Describe the enhancement requested

We want to start using fp16 data for our Ml workflows. We hoped for disk space savings, reduced RAM consumption, and doubled reading performance. Parquet files with fp16 columns are indeed smaller, but the reading performance is worse than that of fp32 files.
I think that the reason for that non-optimal performance is the usage of the FIXED_LEN_BYTE_ARRAY physical type for fp16 values.
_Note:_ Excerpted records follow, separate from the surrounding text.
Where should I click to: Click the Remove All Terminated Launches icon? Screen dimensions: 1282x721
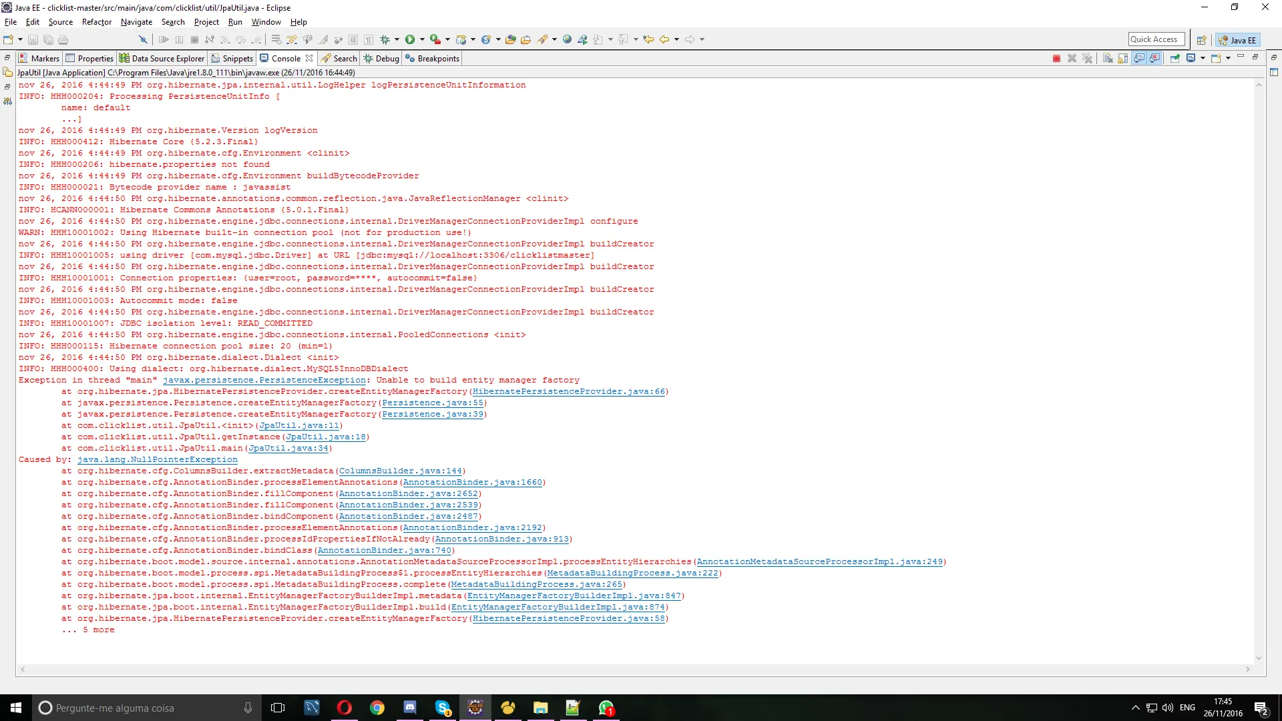[x=1087, y=59]
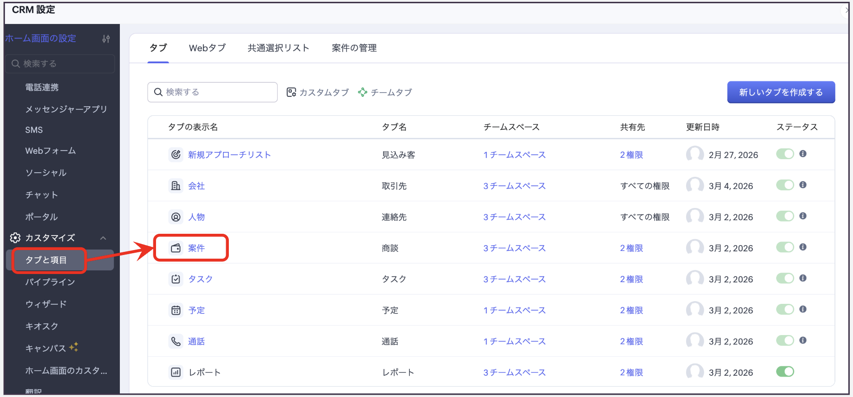Open the 共通選択リスト tab
853x397 pixels.
click(x=278, y=48)
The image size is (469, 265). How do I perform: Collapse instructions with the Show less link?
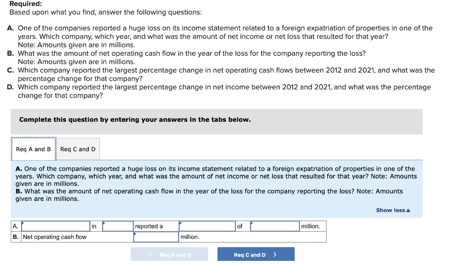coord(390,210)
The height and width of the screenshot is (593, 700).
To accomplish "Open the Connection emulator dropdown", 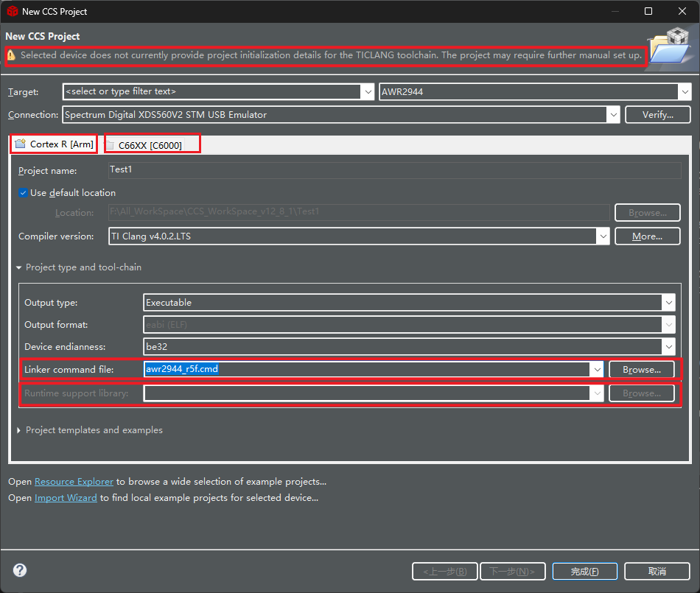I will [341, 115].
It makes the reader to memcpy a single fp16 value at a time.

Test code
import pyarrow.parquet as pq
import pyarrow as pa
import numpy as np
import humanize
import time
import os

row_groups = 1
n_columns = 7_000
chunk_size = 64_000
n_rows = row_groups * chunk_size
work_items = 2

parquet_path = "/tmp/my.parquet"

def get_table(n_rows, n_columns, data_type = pa.float32()):
    # Generate a random 2D array of floats using NumPy
    # Each column in the array represents a column in the final table
    data = np.random.rand(n_rows, n_columns).astype(np.float32)

    # Convert the NumPy array to a list of PyArrow Arrays, one for each column
    pa_arrays = [pa.array(data[:, i]).cast(data_type, safe = False) for i in range(n_columns)]
    schema = pa.schema([(f'column_{i}', data_type) for i in range(n_columns)])
    # Create a PyArrow Table from the Arrays
    return pa.Table.from_arrays(pa_arrays, schema=schema)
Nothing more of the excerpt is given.